As the Chinese economy switches gears to slower, sustainable growth driven by domestic consumption, the services sector is opening up more business opportunities for global players.
This year, sales of pet healthcare products in China are expected to reach 20.8 million yuan ($3.13 million), up 9 percent year-on-year, according to market research provider Euromonitor International.
Next year, Zoetis plans to strengthen its research and development efforts in China by launching a lab in Suzhou, and expanding its R&D center in Beijing.
Given that the industry is highly regulated, Zoetis said it needs to ensure that the products used in animal health are not misused by humans.
Talking about business and management in general, Alaix said a clear vision for long-term growth that can ride out short-term pain could make any company successful, through positive annual results.

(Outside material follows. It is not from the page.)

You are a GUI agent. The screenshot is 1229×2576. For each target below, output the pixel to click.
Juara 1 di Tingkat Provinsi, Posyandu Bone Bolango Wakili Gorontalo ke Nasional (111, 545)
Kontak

“My management style is to empower people, delegate authority and make sure they have the resources to develop their objectives. I also focus on delivering results. In my opinion, this is the first attribute of any leader. When we face a challenge, we should not panic but remain focused on what is important.”
For the record, the Spaniard’s favorite animal is dog. But his wife’s favorite is cat.
There was a time when the New York-based couple had a lot of cats for pets at their home in Spain. Not any more, having relocated to the United States 14 years back. But Alaix’s healthy interest in animals endures.